Set task:
Reproduce the items below with every "computer-use agent" switched to "desktop automation assistant", and leave everything else unchanged.

Excerpted records:
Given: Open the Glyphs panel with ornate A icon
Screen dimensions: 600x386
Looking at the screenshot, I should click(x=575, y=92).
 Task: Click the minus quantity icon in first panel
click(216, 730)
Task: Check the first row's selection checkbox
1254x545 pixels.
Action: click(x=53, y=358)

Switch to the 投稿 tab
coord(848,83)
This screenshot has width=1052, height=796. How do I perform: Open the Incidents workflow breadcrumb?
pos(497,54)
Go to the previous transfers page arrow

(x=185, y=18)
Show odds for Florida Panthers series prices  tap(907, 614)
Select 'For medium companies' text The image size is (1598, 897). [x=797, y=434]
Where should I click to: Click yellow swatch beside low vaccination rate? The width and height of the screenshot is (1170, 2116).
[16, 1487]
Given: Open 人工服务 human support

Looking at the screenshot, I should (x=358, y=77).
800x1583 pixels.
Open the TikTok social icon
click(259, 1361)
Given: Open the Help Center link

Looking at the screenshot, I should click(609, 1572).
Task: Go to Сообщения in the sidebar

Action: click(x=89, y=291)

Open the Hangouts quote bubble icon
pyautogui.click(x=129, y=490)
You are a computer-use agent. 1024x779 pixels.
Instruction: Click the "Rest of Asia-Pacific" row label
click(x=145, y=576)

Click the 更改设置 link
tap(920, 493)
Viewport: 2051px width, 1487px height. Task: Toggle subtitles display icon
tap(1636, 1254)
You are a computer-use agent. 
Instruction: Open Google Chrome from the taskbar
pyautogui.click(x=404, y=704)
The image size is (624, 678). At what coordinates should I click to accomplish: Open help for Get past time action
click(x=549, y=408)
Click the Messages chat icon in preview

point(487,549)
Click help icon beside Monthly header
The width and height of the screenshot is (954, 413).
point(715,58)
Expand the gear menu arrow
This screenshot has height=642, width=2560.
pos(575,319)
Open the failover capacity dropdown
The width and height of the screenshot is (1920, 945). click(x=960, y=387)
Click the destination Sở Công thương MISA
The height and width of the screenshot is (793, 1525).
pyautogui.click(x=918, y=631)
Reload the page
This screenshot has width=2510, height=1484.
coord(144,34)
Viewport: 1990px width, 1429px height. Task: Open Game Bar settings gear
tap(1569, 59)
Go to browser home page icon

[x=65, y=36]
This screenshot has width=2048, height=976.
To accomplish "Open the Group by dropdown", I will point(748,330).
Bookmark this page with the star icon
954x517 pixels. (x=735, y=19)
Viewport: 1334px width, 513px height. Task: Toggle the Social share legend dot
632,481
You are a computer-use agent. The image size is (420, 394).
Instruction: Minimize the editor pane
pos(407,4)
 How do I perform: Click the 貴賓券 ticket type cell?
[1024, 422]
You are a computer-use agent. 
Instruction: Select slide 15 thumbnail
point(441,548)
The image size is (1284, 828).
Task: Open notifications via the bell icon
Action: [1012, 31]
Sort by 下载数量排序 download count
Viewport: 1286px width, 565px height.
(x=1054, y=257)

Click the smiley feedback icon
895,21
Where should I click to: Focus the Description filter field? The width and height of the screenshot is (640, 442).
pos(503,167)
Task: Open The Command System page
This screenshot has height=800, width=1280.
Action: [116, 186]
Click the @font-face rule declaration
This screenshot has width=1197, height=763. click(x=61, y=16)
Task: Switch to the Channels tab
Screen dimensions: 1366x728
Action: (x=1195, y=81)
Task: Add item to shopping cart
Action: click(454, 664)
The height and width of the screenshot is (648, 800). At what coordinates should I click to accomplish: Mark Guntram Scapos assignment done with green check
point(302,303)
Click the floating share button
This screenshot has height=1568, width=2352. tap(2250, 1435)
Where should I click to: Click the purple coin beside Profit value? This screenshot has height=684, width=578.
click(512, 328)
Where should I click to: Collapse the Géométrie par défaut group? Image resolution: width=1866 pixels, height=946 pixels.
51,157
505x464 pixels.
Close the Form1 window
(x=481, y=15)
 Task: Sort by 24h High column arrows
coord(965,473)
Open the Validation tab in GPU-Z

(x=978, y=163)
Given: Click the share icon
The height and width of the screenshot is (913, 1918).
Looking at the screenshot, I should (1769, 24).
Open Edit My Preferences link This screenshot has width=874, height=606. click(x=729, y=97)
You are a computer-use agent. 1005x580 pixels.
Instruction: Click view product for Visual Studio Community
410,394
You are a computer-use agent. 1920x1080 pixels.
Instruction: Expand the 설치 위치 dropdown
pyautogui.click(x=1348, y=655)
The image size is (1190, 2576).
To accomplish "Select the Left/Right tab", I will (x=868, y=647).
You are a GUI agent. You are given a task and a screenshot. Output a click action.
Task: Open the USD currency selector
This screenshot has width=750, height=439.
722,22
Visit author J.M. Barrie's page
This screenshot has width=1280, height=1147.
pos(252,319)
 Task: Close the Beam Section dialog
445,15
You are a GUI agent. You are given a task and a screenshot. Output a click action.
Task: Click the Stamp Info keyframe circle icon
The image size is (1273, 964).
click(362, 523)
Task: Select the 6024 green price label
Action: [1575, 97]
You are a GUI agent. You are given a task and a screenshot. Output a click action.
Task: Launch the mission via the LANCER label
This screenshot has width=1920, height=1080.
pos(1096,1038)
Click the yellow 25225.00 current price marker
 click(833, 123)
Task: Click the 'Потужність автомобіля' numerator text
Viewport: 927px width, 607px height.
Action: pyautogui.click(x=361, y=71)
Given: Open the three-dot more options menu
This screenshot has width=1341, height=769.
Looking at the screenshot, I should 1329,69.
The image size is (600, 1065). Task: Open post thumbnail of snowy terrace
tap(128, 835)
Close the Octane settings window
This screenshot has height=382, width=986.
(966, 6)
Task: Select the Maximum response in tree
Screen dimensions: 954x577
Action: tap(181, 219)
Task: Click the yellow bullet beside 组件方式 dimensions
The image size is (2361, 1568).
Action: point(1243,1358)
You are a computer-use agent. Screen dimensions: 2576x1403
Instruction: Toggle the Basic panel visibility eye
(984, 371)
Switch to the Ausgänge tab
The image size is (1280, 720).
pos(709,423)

Response to the exercise:
Given: Open the Glyphs panel with ornate A icon
Screen dimensions: 600x386
Looking at the screenshot, I should click(x=575, y=92).
 Task: Click the minus quantity icon in first panel
click(216, 730)
Task: Check the first row's selection checkbox
1254x545 pixels.
Action: click(x=53, y=358)

Switch to the 投稿 tab
coord(848,83)
This screenshot has width=1052, height=796. How do I perform: Open the Incidents workflow breadcrumb?
pos(497,54)
Go to the previous transfers page arrow

(x=185, y=18)
Show odds for Florida Panthers series prices  tap(907, 614)
Select 'For medium companies' text The image size is (1598, 897). [x=797, y=434]
Where should I click to: Click yellow swatch beside low vaccination rate? The width and height of the screenshot is (1170, 2116).
[16, 1487]
Given: Open 人工服务 human support

Looking at the screenshot, I should (x=358, y=77).
800x1583 pixels.
Open the TikTok social icon
click(259, 1361)
Given: Open the Help Center link

Looking at the screenshot, I should click(609, 1572).
Task: Go to Сообщения in the sidebar

Action: click(x=89, y=291)

Open the Hangouts quote bubble icon
pyautogui.click(x=129, y=490)
You are a desktop automation assistant. 1024x779 pixels.
Instruction: Click the "Rest of Asia-Pacific" row label
click(x=145, y=576)

Click the 更改设置 link
tap(920, 493)
Viewport: 2051px width, 1487px height. Task: Toggle subtitles display icon
tap(1636, 1254)
You are a desktop automation assistant. 
Instruction: Open Google Chrome from the taskbar
pyautogui.click(x=404, y=704)
The image size is (624, 678). At what coordinates should I click to accomplish: Open help for Get past time action
click(x=549, y=408)
Click the Messages chat icon in preview

point(487,549)
Click help icon beside Monthly header
The width and height of the screenshot is (954, 413).
point(715,58)
Expand the gear menu arrow
This screenshot has height=642, width=2560.
pos(575,319)
Open the failover capacity dropdown
The width and height of the screenshot is (1920, 945). click(x=960, y=387)
Click the destination Sở Công thương MISA
The height and width of the screenshot is (793, 1525).
pyautogui.click(x=918, y=631)
Reload the page
This screenshot has width=2510, height=1484.
coord(144,34)
Viewport: 1990px width, 1429px height. Task: Open Game Bar settings gear
tap(1569, 59)
Go to browser home page icon

[x=65, y=36]
This screenshot has width=2048, height=976.
To accomplish "Open the Group by dropdown", I will point(748,330).
Bookmark this page with the star icon
954x517 pixels. (x=735, y=19)
Viewport: 1334px width, 513px height. Task: Toggle the Social share legend dot
632,481
You are a desktop automation assistant. The image size is (420, 394).
Instruction: Minimize the editor pane
pos(407,4)
 How do I perform: Click the 貴賓券 ticket type cell?
[1024, 422]
You are a desktop automation assistant. 
Instruction: Select slide 15 thumbnail
point(441,548)
The image size is (1284, 828).
Task: Open notifications via the bell icon
Action: [1012, 31]
Sort by 下载数量排序 download count
Viewport: 1286px width, 565px height.
(x=1054, y=257)

Click the smiley feedback icon
895,21
Where should I click to: Focus the Description filter field? The width and height of the screenshot is (640, 442).
pos(503,167)
Task: Open The Command System page
This screenshot has height=800, width=1280.
Action: [116, 186]
Click the @font-face rule declaration
This screenshot has width=1197, height=763. click(x=61, y=16)
Task: Switch to the Channels tab
Screen dimensions: 1366x728
Action: (x=1195, y=81)
Task: Add item to shopping cart
Action: click(454, 664)
The height and width of the screenshot is (648, 800). At what coordinates should I click to accomplish: Mark Guntram Scapos assignment done with green check
point(302,303)
Click the floating share button
This screenshot has height=1568, width=2352. tap(2250, 1435)
Where should I click to: Click the purple coin beside Profit value? This screenshot has height=684, width=578.
click(512, 328)
Where should I click to: Collapse the Géométrie par défaut group? Image resolution: width=1866 pixels, height=946 pixels.
51,157
505x464 pixels.
Close the Form1 window
(x=481, y=15)
 Task: Sort by 24h High column arrows
coord(965,473)
Open the Validation tab in GPU-Z

(x=978, y=163)
Given: Click the share icon
The height and width of the screenshot is (913, 1918).
Looking at the screenshot, I should (1769, 24).
Open Edit My Preferences link This screenshot has width=874, height=606. click(x=729, y=97)
You are a desktop automation assistant. 1005x580 pixels.
Instruction: Click view product for Visual Studio Community
410,394
You are a desktop automation assistant. 1920x1080 pixels.
Instruction: Expand the 설치 위치 dropdown
pyautogui.click(x=1348, y=655)
The image size is (1190, 2576).
To accomplish "Select the Left/Right tab", I will (x=868, y=647).
You are a GUI agent. You are given a task and a screenshot. Output a click action.
Task: Open the USD currency selector
This screenshot has width=750, height=439.
722,22
Visit author J.M. Barrie's page
This screenshot has width=1280, height=1147.
pos(252,319)
 Task: Close the Beam Section dialog
445,15
You are a GUI agent. You are given a task and a screenshot. Output a click action.
Task: Click the Stamp Info keyframe circle icon
The image size is (1273, 964).
click(362, 523)
Task: Select the 6024 green price label
Action: [1575, 97]
You are a GUI agent. You are given a task and a screenshot. Output a click action.
Task: Launch the mission via the LANCER label
This screenshot has width=1920, height=1080.
pos(1096,1038)
Click the yellow 25225.00 current price marker
 click(833, 123)
Task: Click the 'Потужність автомобіля' numerator text
Viewport: 927px width, 607px height.
Action: pyautogui.click(x=361, y=71)
Given: Open the three-dot more options menu
This screenshot has width=1341, height=769.
Looking at the screenshot, I should 1329,69.
The image size is (600, 1065). Task: Open post thumbnail of snowy terrace
tap(128, 835)
Close the Octane settings window
This screenshot has height=382, width=986.
(966, 6)
Task: Select the Maximum response in tree
Screen dimensions: 954x577
Action: tap(181, 219)
Task: Click the yellow bullet beside 组件方式 dimensions
The image size is (2361, 1568).
Action: point(1243,1358)
You are a desktop automation assistant. Screen dimensions: 2576x1403
Instruction: Toggle the Basic panel visibility eye
(984, 371)
Switch to the Ausgänge tab
The image size is (1280, 720).
pos(709,423)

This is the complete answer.